Opinião

A verdade incomoda

A verdade incomoda
Crédito: REUTERS/Cristiano Estrela

Com o fim da escravidão e ainda no Império cuidou-se de substituir a mão de obra cativa e um dos eixos desse processo foi o estímulo à imigração de trabalhadores europeus. Mais ou menos disfarçadamente essa opção tinha um segundo objetivo, o dito “branqueamento” da população local, como que apagando o passado e fazendo prevalecer as pretensões da elite. Num balanço em perspectiva deste processo é possível afirmar que ele teve mais êxito nos estados sulinos – Rio Grande do Sul, Paraná e Santa Catarina, onde imigrantes daquele período, principalmente italianos e alemães, deixaram marcas mais fortes e que ainda perduram.

É fato que nos três estados os colonos europeus aportaram cultura e hábitos que se mantêm com traços amplamente positivos e impactos também relevantes na economia regional, em que o processo de miscigenação foi menos intenso que em outros pontos do País. Nada porém que impedisse a aculturação, mesmo que nos anos que antecederam a Segunda Guerra uma minoria germanófila tenha tentado importar, ou impor localmente, as mesmas crenças que na Europa sustentaram o nazifascismo. De início, enquanto o governo de Getúlio Vargas flertava com Hitler, o terreno parecia fértil, o que não se consumou por conta da adesão brasileira aos aliados.

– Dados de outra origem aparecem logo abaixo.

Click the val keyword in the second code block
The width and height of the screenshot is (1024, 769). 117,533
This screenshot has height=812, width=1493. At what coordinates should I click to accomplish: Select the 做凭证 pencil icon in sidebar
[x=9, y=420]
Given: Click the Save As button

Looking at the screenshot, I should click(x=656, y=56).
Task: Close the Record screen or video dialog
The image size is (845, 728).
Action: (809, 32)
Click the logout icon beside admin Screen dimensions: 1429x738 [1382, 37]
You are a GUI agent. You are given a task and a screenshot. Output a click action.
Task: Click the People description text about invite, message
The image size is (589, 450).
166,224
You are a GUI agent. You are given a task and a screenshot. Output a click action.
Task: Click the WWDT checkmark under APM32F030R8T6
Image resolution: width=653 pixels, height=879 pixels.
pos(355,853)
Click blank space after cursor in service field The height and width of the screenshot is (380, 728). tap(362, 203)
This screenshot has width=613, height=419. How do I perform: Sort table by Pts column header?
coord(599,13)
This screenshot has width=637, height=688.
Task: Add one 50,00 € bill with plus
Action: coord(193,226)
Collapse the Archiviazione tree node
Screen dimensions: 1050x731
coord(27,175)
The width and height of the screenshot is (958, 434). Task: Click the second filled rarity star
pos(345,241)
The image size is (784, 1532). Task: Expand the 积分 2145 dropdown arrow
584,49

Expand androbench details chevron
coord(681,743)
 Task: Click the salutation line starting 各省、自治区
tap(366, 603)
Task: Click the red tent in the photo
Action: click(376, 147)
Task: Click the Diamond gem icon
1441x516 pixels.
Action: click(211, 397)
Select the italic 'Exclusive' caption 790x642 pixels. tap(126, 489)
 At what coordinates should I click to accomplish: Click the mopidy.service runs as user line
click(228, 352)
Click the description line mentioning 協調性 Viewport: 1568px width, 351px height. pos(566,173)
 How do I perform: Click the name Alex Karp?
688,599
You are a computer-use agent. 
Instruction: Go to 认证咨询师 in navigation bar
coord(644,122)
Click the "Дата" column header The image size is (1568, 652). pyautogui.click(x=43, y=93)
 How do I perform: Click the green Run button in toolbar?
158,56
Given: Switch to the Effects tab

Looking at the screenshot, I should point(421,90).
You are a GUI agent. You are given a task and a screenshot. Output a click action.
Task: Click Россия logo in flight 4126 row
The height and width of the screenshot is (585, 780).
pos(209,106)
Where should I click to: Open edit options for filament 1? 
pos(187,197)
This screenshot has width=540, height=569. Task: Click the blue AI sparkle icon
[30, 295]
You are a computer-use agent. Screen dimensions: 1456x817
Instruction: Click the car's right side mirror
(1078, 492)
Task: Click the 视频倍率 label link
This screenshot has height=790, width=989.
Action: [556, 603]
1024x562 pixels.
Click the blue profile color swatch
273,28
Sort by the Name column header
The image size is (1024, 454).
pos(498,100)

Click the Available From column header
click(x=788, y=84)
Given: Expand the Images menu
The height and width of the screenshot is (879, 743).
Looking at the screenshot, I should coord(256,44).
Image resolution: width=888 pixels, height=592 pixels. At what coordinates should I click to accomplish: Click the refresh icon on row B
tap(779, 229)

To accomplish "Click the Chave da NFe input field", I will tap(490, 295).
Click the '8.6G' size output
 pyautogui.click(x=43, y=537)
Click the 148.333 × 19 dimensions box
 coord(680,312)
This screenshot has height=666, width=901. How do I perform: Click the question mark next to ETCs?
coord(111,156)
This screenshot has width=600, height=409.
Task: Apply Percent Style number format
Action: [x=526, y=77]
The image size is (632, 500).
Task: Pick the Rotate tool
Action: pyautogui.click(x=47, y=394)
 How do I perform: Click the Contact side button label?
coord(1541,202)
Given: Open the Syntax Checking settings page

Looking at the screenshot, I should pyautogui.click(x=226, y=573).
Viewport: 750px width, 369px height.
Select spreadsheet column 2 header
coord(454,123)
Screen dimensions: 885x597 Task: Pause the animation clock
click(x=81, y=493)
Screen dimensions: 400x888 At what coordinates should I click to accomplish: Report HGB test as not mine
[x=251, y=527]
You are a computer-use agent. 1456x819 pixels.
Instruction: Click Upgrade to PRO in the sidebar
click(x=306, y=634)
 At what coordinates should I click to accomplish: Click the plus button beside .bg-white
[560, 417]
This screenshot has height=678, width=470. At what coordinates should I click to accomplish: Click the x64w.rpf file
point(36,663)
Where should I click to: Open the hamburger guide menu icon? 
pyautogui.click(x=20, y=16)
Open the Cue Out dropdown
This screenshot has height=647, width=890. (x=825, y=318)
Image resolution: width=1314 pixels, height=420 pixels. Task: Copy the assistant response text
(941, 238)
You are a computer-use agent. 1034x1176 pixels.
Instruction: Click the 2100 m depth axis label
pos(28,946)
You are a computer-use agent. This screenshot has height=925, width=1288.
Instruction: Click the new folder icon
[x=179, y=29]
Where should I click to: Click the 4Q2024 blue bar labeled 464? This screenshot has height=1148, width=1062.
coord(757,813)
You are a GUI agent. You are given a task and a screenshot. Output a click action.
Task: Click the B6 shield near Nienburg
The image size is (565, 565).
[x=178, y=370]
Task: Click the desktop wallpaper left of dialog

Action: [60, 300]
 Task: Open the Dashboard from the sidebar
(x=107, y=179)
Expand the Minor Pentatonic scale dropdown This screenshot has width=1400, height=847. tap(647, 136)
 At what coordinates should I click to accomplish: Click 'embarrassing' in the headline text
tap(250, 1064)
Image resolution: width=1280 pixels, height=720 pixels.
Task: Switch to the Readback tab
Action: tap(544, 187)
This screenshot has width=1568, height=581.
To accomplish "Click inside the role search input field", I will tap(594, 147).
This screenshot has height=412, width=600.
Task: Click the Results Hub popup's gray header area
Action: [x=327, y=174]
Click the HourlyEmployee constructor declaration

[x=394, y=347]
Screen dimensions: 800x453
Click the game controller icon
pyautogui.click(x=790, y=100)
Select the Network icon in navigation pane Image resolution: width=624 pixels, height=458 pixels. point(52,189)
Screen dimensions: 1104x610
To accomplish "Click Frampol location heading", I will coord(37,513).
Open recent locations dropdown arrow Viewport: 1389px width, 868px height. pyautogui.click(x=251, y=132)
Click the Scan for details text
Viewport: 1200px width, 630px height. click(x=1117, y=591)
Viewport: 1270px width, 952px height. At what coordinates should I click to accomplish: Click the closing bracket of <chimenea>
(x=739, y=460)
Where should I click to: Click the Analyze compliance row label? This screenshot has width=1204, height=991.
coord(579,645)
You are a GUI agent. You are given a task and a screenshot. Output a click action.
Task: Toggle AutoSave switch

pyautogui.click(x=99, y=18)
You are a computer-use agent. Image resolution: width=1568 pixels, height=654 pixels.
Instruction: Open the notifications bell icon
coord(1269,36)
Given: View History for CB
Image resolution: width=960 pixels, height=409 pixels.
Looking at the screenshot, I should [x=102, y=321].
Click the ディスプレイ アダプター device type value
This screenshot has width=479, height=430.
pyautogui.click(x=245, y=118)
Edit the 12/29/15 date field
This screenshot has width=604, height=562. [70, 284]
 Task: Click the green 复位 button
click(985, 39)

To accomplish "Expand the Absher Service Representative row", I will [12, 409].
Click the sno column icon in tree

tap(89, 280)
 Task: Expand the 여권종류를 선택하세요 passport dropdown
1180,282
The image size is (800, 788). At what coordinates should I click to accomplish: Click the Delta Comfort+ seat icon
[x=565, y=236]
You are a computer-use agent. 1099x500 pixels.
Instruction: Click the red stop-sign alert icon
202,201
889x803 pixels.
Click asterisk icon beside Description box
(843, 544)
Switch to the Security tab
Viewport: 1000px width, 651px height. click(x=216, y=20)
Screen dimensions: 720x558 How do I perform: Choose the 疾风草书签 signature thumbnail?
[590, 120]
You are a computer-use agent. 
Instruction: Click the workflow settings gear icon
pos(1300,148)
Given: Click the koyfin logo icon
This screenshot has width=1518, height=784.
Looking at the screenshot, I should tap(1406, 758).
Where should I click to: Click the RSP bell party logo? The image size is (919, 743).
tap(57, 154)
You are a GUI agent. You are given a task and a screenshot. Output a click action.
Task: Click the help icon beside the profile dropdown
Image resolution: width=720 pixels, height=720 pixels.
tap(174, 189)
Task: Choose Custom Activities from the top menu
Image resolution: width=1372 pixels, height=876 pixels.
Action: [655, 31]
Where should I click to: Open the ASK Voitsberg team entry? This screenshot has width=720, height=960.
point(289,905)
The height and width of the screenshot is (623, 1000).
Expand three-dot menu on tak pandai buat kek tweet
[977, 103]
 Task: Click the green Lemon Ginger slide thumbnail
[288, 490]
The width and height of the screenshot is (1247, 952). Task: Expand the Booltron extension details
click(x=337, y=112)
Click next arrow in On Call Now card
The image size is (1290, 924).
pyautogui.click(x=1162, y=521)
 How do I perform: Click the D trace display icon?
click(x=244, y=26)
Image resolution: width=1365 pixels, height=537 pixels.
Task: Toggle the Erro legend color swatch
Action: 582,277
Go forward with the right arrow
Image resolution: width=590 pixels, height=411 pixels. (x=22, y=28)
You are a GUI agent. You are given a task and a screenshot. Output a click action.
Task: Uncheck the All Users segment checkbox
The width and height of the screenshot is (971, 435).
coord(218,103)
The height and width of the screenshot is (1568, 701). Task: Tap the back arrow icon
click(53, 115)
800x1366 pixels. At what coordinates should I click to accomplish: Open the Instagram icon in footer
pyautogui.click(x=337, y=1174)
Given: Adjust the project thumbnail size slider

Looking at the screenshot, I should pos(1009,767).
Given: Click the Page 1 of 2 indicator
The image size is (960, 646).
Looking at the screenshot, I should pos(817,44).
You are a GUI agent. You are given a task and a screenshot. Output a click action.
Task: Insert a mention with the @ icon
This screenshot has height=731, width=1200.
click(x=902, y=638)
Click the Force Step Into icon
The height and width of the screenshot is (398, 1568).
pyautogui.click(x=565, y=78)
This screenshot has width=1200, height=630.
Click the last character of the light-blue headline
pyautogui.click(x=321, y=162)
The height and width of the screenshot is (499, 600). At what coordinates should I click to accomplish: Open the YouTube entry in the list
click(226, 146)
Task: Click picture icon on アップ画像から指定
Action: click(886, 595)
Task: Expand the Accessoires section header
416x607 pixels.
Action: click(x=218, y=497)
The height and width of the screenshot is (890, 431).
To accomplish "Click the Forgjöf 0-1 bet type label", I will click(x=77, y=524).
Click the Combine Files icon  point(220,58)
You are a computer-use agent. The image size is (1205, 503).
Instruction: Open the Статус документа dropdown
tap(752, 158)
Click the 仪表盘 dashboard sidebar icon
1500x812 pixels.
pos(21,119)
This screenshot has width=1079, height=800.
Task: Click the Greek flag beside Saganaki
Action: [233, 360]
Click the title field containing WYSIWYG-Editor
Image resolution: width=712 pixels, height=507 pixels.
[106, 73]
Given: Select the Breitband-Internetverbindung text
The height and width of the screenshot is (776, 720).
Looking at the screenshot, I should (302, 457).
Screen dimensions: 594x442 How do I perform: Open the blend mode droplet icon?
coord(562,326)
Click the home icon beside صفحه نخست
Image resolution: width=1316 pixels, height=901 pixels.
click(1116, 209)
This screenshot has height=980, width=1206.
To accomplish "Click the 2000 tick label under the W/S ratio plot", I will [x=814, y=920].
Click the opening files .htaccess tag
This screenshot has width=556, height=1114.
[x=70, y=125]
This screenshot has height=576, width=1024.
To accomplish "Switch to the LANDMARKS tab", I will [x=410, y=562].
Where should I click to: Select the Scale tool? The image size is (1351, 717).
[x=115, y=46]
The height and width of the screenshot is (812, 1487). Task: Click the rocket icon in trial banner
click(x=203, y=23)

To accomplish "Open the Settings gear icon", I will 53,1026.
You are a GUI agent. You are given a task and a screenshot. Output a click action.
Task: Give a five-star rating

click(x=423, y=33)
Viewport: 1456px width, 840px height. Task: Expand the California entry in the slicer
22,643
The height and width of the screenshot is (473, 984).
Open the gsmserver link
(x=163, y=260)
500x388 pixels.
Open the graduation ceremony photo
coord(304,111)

Tudo isso nos ocorre a partir das recentes evidências de que a região, Santa Catarina especialmente, volta a abrigar movimentos políticos que escorregaram da direita para o fascismo, em alguns casos explicitamente hitlerista. Evidentes aberrações, claramente minoritárias mas que ainda assim assustam tanto na sua expressão política quanto na exacerbação do racismo e até do separatismo. Essa gente, embora como regra descendente de colonos também miseráveis, agora se entende superior, destilando preconceitos, por exemplo, com relação aos nordestinos e aos afrodescendentes.

É preciso conhecer história para entender que nada disso faz o menor sentido e absolutamente não pode ser tolerado. E lembrando, aos que agora arrebitam seus narizes se declarando superiores, que a chegada de seus antepassados foi antecedida pelo extermínio dos povos originários ali estabelecidos, numa ação deliberada que permaneceu por boa parte do início do século passado e ainda repercute. Caso da ação levada ao Supremo Tribunal Federal (STF) em que sobreviventes da tribo dos Ibirama-LaKlano reclamam reintegração de terras no Vale do Itajaí e contam como foram vítimas de ataques realizados ou patrocinados por agentes do Estado brasileiro, além de fazendeiros. Num único desses ataques, em 1904, mais de duas centenas de indígenas foram massacradas.

É preciso e necessário recontar a história, especialmente para que delas tomem conhecimento os que hoje se imaginam superiores.